A servant, Mary, arrives on the island. She and Peter become lovers and have a baby. The baby is christened by the village priest.

==Cast==
- Aden Young as Peter Costello
- Beth Champion as Mary
- Claudia Karvan as Jean
- Norman Kaye as Ghost Priest
- David Field as Timothy Dullach
- Chris Haywood as Village Priest
- Barry Otto as Sheriff Hamilton
- Hugo Weaving as Innes
- Tony Llewellyn-Jones as Jean's Father
- Nicholas Hope as MacKenzie
- Gosia Dobrowolska as Midwife

==Original novel==
The film is based on a 1940 novel, Priests Island, which was set in Scotland. The Age wrote "The author deals in an idealistic way with primitive conditions of life, and the co-operation of nature with man in providing for his wants. But he also Introduces mystic elements into the story, such as the conversations between Peter Costello and the spirit of the hermit who once lived on the island." The Australasian wrote "Grant Watson's prose approaches poetry at times. His descriptions of the natural life In Priest Island are a Joy. The birds, the flowers, the winds, and the waves all make the story more complete."

==Production==
Cox relocated the story to Tasmania. "I was overwhelmed by his descriptions of the land," said Cox of the author. "There is a strangeness about his work. It is complex, interesting and very spiritual."

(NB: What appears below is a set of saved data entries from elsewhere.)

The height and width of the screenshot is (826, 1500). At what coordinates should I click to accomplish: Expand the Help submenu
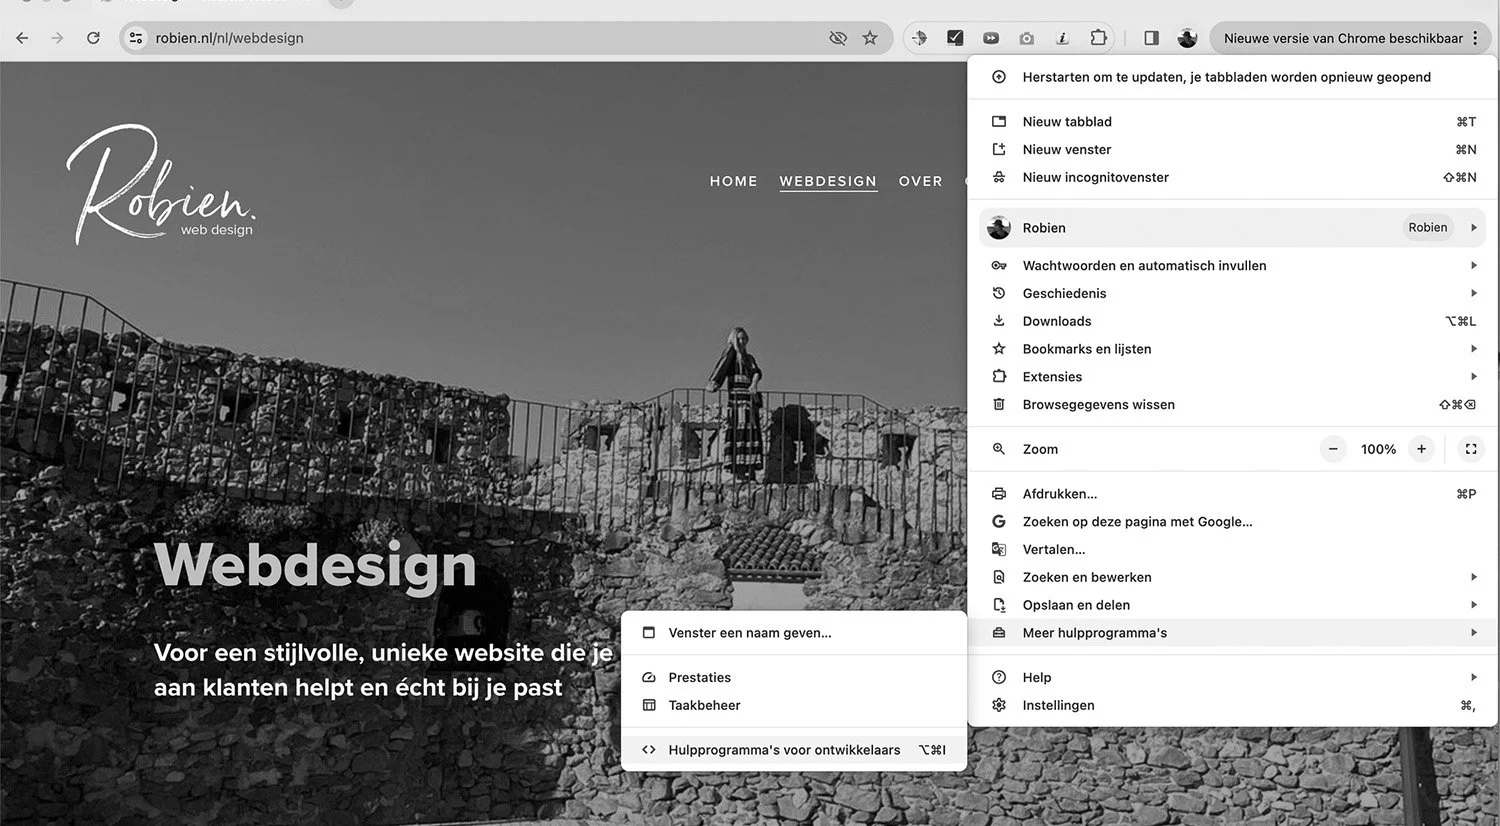(1472, 677)
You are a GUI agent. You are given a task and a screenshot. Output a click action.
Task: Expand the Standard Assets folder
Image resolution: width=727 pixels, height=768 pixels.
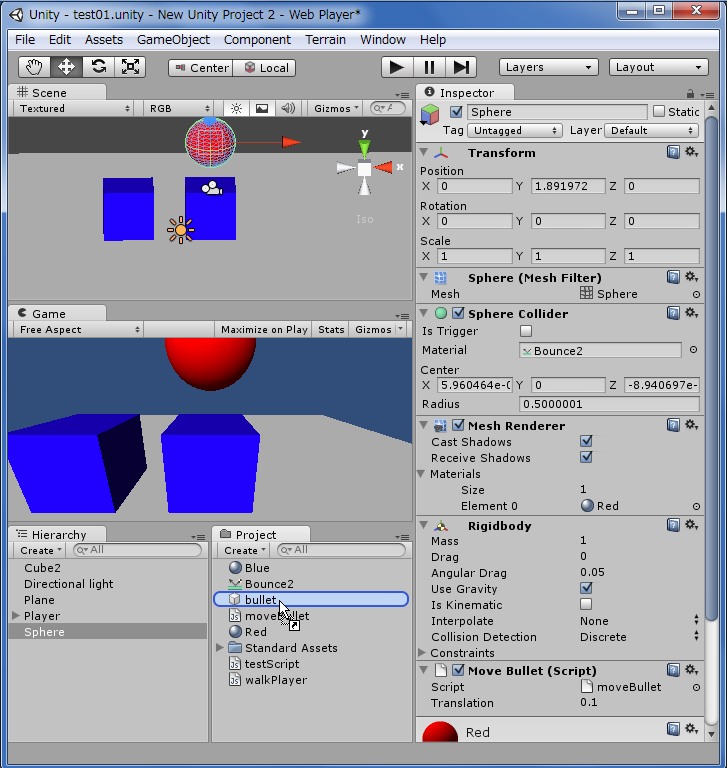point(221,648)
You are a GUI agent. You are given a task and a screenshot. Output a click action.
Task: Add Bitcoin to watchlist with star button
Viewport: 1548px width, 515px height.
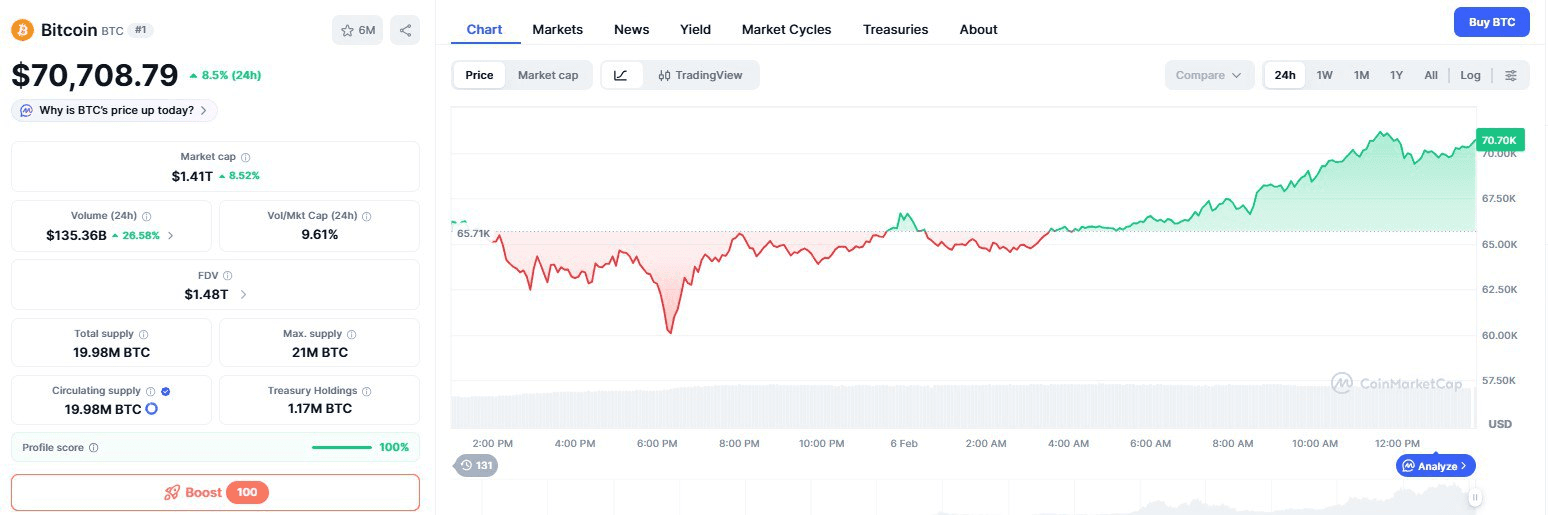pos(357,30)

Although an earlier script was written by another writer, Cox wrote the screenplay for the film over eight days while on holiday on a Greek Island. Half the budget was provided by the Film Finance Corporation. According to Cinema Papers, the budget for the movie was AUD$2.0m, but director Paul Cox claimed it was actually AUD$1.5m. It was his largest budget to date.

The film was shot from 15 March to 25 April 1993 on the Freycinet Peninsula on the east coast of Tasmania. Cox:
It's a very religious film. Because of that, it is not very commercial, is not very successful. I think it's a very good film... Exile is about the sea. It's also about society, how it always destroys the individual: that we're not the end product of that society, we're just there to be manipulated and used. It's about a man kicked out of society who really becomes himself. He shines, burns through all the rubbish of the mind and the body. He has to somehow survive physically as well, and he does it quite brilliantly. People even get jealous of him. They ban him and exile him.

Exile had its Australian premiere at the State Cinema, North Hobart which was followed by an audience lead Q&A.

==Reception==
David Stratton wrote in Variety that "Cox poses a few challenges for his audience. Story is slim, dialogue is minimal, and much time is spent simply exploring the inhospitable coastal terrain. As in "The Nun and the Bandit" the writer/director is interested in the spiritual elements of the piece. Patience is required in the early scenes, and the film clearly isn't for everyone, but gradually it exerts a spell."

==Awards==
At the 1994 AFI Awards the film won the Samuelson Award for Best Achievement in Cinematography for Nino Gaetano Martinetti, ACS.